DDB Co-Founder Dane Dies at 98

NEW YORK Maxwell “Mac” Dane, the last remaining founder of Doyle Dane Bernbach, the precursor of Omnicom Group’s DDB Worldwide, died Aug. 8 at his home here following a brief illness, according to a statement by DDB. He was 98.

Born in Cincinnati in 1906, Dane, the son of a coppersmith who emigrated with his wife from Russia, began his career as secretary to the advertising manager of New York retailer Stern Bros.

His next positions were with the New York Evening Post as retail promotion manager; the Dorland International agency as account executive and copywriter; and Look magazine, where he was advertising and promotion manager. At Look, Dane met Ned Doyle, who, along with William Bernbach, would be his business partners in Doyle Dane Bernbach.
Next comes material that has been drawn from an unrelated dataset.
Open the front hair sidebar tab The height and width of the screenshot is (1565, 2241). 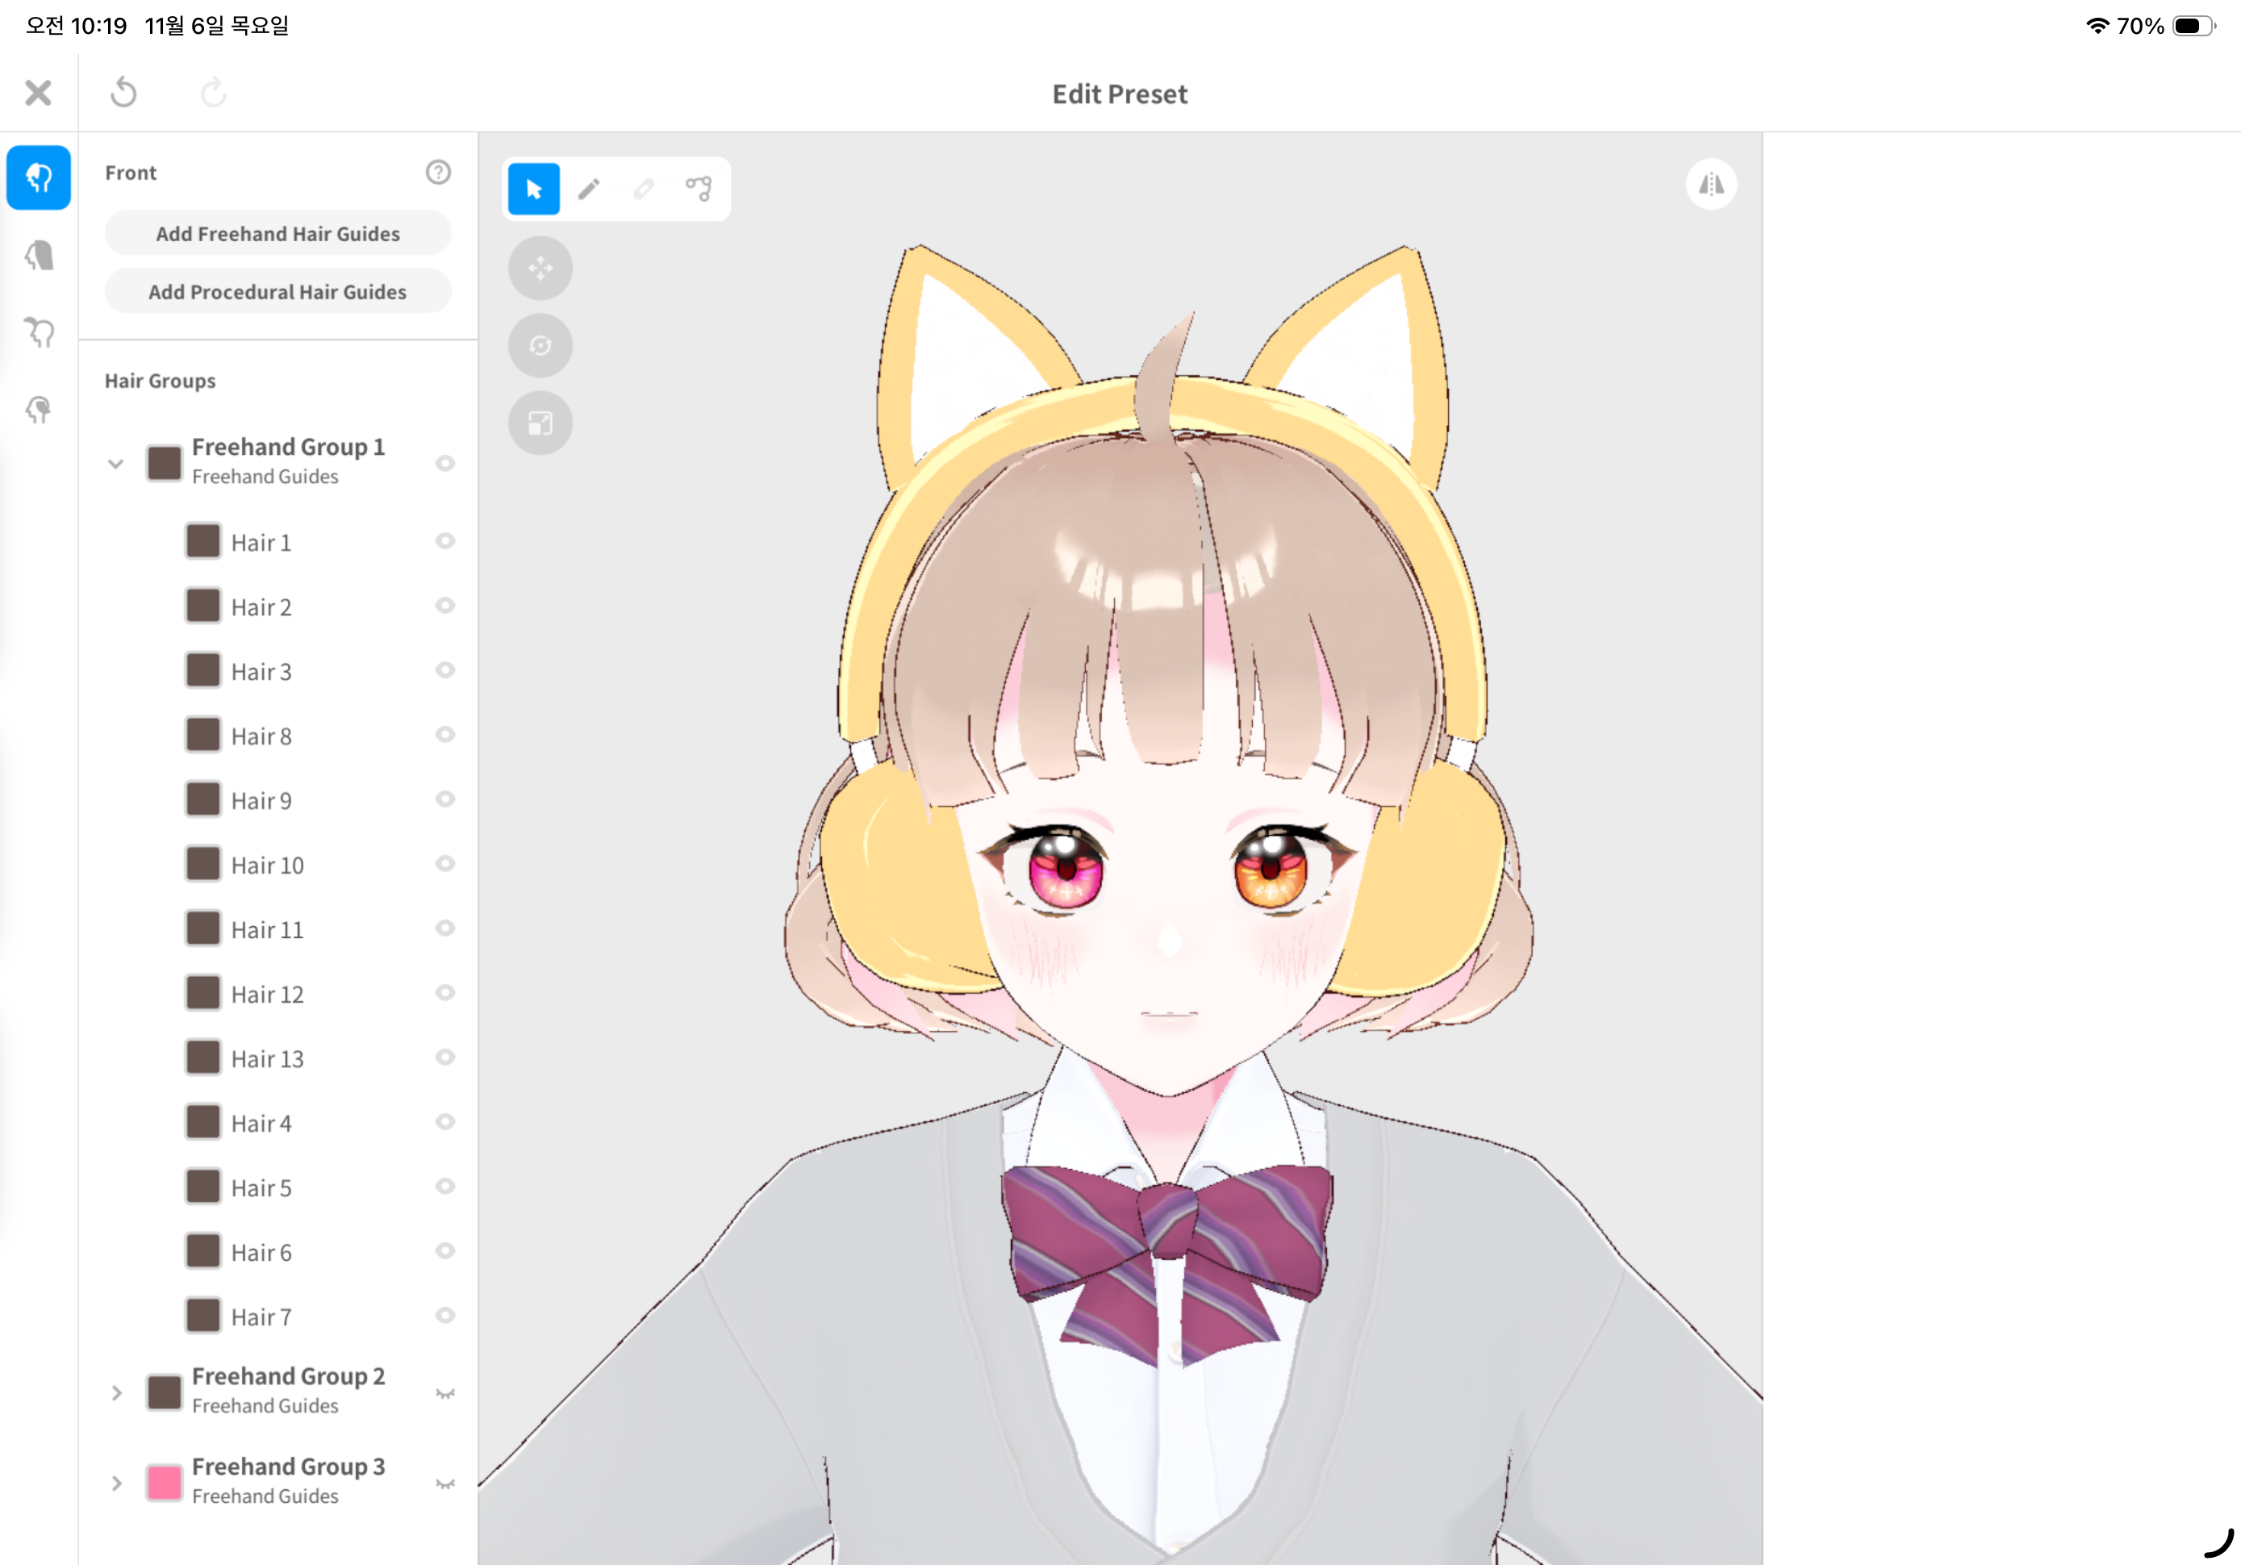[x=39, y=178]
In 1941, Dane became advertising promotion manager of radio station WMCA, and during World War II he arranged for The New York Times to broadcast news bulletins every hour on the hour, which was then an innovation in radio broadcasting.

Dane opened his own agency, Maxwell Dane Inc., in 1944, and on June 1, 1949, he joined with Doyle and Bernbach to form Doyle Dane Bernbach.

Through the years, the agency became well known for campaigns such as “Think small” for Volkswagen, “We try harder” for Avis, and “You don’t have to be Jewish to love Levy’s Rye bread.”

Dane was chairman of the executive committee, secretary and treasurer of the agency when he retired in 1971.

“Mac truly cared about people, our people at the agency and in the world outside of DDB,” said Keith Reinhard, DDB Worldwide chairman, in a statement. “He established the agency’s non-discrimination policy. He set up a training program for young people, including a special program for returning Vietnam veterans. He was successful in creating an atmosphere that, in 1984, was honored as one of the 100 best places to work in the United States. Mac was proud of that recognition—only one other ad agency was on that list of 100 companies. And we were justly proud of Mac’s interest in the welfare of people beyond the agency. His list of human rights initiatives would fill a page.”

“Mac Dane was a friend and mentor,” said Harold Levine, co-founder of the former Levine, Huntley, Schmidt & Beaver. “A mentor with regard to the agency business and a mentor with regard to philanthropy. He was an enormous source of help when I started Levine, Huntley, and guided me through some of the early growing pains. Maxwell Dane was truly a good man.”

During his career, Dane chaired the special committee on equal employment opportunities for the American Association of Advertising Agencies. He also was a director of the New York Civil Liberties Union; a former chairman of the Anti-Defamation League’s National Program Committee; a former trustee of the Citizen’s Union; and member emeritus of the Board of Managers of Haverford College.

In 1933, Dane married Belle Sloan, who died in 1985. They had one child, Henry. In 1986, Dane married Esther Levine.

In addition to his wife and son, he is survived by three grandsons, a granddaughter, a nephew and three great grandchildren.